The proposal has started an active discussion with more than 100 commenters, including participation from the Chrome DevRel team who added more context on the current status of the experiment.

“It’s also worth noting that because this is an origin trial it means that nothing is set in stone — this is an experiment to gather feedback,” Chrome Developer lead Rowan Merewood said. “The API may change, the opt-out mechanism may change, the eligibility criteria may change. Any code changes relating to an origin trial should also be treated as temporary and experimental.”

Those who were critical of the proposal consider FLoC a personal privacy issue that is not WordPress’ problem to solve. Others believe a proposal to block FLoC is reactionary at this point, since Google has not yet finalized its FLoC experiment.

“Thinking about users… i.e. the readers of a blog, they deserve choice,” Andy Beard commented.

“They can choose which browser they use.
“They can choose settings in the browser.
“They can choose some overall options on a Google privacy site.
“They can install a multitude of plugins.

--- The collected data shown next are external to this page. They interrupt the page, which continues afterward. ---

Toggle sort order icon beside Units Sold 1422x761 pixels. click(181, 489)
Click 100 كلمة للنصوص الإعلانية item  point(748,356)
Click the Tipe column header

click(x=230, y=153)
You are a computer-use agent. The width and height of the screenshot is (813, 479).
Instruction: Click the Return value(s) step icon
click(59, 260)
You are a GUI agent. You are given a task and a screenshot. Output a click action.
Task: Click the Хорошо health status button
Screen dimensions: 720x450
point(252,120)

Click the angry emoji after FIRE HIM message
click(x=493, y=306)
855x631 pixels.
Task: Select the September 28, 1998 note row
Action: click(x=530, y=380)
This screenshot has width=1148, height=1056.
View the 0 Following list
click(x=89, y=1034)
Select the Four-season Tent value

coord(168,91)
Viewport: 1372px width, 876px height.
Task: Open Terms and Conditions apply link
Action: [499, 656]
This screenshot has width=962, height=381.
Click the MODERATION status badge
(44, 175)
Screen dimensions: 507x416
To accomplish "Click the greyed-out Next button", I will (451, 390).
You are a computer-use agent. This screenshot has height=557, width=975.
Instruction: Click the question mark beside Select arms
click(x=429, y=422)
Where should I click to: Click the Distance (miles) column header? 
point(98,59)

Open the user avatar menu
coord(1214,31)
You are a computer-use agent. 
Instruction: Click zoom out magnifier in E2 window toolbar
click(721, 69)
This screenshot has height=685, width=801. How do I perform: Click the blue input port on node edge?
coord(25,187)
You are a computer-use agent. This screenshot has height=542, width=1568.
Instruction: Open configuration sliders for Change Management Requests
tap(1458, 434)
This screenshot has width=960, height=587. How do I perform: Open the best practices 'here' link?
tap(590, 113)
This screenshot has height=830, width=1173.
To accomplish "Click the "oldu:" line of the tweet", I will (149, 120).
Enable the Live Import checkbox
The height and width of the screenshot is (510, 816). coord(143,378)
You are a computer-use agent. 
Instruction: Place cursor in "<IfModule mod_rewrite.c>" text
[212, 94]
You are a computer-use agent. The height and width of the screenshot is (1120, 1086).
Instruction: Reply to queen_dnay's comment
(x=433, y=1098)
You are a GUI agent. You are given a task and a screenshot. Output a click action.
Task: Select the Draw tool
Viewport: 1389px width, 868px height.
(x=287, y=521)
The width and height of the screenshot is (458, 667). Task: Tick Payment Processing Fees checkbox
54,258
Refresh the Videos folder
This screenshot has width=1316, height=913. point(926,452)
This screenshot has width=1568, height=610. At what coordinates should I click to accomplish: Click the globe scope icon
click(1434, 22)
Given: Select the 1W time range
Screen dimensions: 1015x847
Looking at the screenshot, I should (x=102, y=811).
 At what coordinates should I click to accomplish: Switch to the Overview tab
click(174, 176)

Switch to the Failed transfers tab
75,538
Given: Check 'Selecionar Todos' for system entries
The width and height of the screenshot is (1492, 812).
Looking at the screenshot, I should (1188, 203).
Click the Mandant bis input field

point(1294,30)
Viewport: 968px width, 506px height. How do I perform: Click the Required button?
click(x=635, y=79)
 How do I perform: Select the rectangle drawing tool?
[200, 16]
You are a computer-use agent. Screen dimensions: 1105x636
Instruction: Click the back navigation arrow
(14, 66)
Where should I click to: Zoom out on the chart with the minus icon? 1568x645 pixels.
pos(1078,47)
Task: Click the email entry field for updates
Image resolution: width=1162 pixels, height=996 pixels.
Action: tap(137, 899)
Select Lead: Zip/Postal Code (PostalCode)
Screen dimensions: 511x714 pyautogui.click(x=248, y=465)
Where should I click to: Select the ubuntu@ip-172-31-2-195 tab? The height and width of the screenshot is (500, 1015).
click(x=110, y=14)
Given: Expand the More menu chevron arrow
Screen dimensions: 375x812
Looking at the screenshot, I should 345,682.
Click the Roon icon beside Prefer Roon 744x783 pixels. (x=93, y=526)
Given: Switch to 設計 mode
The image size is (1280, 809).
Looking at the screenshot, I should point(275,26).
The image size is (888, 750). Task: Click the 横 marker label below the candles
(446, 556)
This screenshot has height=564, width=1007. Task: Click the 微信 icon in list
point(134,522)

“Alternatively, if WordPress blocks FLoC by default, that actually removes a choice – the choice of a user to see more relevant advertising.”

Several participants in the discussion were opposed to FLoC but also not supportive of a WordPress core effort to block it.

“While I’m not pro-FLoC (and won’t have my browsers using it) I certainly wouldn’t expect a website to make the choice to opt-out for me, and I can’t see why the majority of WordPress users and people visiting WordPress sites would expect that either,” WordPress lead developer Dion Hulse commented.

“Perhaps more importantly, would WordPress also continue to opt out all future browser protocols too? Once you delve into blocking one, you’ve either got to block them all, or you’re playing favorites.”

Mika Epstein, who also expressed her opinion as anti-FLoC, said she is not in support of backporting a block due to the practicality of such an effort.

“If the decision is made to include this, I would support it as a filterable privacy enhancement only, not security,” Epstein said.

“That said, I do not support backporting with the precedent that we did not backport the GDPR exporting stuff. Having it exist as a plugin (there are three already) is sufficient for those who are on older versions. The undue strain of increased backporting needs to be minimized, not maximized in my opinion.”

Others commented on the harm to independent publishers whose main source of revenue is often advertising.

WordPress lead developer Helen Hou-Sandi requested the proposal be re-written to clarify the differences between disabling FLoC on a site level vs the browser level as a consumer. She also discouraged referring to the matter as a security issue and recommended the proposal’s proponents justify the work required to backport the block. Hou-Sandi recommended opening a trac ticket as a more appropriate avenue of discussion regarding core implementation and inclusion, as contributors have not yet reached a consensus.

The topic will be up for discussion at the next core developers’ chat on Wednesday, April 21, 2021. Representatives from the Chrome team will also be attending to answer any questions about FLoC.